The Backbone Protocol
AMBA is an open standard for the connection and management of functional blocks in an SoC. In this article, Nishant reviews the history of AMBA, and then focuses on one of AMBA’s protocol specs, AXI4, and how it improves performance and bandwidth.
An open standard for on-chip interconnect specifications, the Arm Advanced Microcontroller Bus Architecture (AMBA) defines the management of functional block connections around each other. AMBA enables efficient IP (intellectual property) reuse and faster design turn around with less human errors. It offers flexibility to connect various sets of specifications, thereby enabling compatibility between different vendors.

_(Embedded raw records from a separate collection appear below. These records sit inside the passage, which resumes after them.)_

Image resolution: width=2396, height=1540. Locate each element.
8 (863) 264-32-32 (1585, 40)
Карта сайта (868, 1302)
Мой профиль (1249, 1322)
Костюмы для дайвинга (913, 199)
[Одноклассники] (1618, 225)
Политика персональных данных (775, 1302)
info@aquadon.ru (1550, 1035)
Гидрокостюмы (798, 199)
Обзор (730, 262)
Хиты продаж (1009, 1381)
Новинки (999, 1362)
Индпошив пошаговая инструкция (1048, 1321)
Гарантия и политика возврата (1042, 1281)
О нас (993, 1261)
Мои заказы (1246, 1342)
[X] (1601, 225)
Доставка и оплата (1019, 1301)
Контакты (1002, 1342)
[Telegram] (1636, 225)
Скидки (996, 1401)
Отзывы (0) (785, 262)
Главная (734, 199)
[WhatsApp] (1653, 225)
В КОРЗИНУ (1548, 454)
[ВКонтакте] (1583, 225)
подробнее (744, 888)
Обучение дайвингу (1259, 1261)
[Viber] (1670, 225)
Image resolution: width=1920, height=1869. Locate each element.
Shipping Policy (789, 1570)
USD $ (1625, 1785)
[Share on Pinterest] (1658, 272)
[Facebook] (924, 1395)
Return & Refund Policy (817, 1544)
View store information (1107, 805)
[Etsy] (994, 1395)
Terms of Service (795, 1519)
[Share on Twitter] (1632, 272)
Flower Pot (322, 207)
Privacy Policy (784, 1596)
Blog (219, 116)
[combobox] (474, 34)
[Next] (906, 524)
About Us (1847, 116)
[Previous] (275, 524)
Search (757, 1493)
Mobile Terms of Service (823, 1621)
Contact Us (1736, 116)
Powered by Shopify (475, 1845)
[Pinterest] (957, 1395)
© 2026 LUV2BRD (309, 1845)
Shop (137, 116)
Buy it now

Various AMBA standards are defined based on the performance that they offer. That performance is measured in terms of bandwidth and latency improvements added to the system. In this article, we will examine all these protocol features. This is collective information that I have gathered from various white papers and Arm datasheets. Note that, for this article, I’m focusing on the AXI4 AMBA specification. Other versions of AXI may offer more or less features than AXI4, but the overall concepts remain the same.
AMBA was introduced to the world in the late 1990s when it started with low-speed Advanced Peripheral Bus (APB) (Figure 1) and Advanced System Bus (ASB) (not shown) (APB) is widely used today for low-bandwidth interfaces such as register accesses and I2C. Around 1999, Arm introduced Advanced High-Performance Bus (AHB). This is a clock-edge protocol containing address and data phases with bus muxes and larger bus width. Around 2003, Advanced Extensible Interface-3 (AXI3) was introduced along with Advanced Trace Bus (ATB). In 2010 came AXI4 Lite and AXI4 Stream along with ACE Lite. (ACE stands for AXI Coherency Extensions.) Those were much more suitable as the backbone protocol interfaces for FPGAs and networking. ACE brought with it the cache concept to AXI. In 2014 CHI (Coherent Hub Interface) was introduced for cache coherency and improved congestion handling. The development of CHI continues even today, with the CHI.C as the most recent version to date.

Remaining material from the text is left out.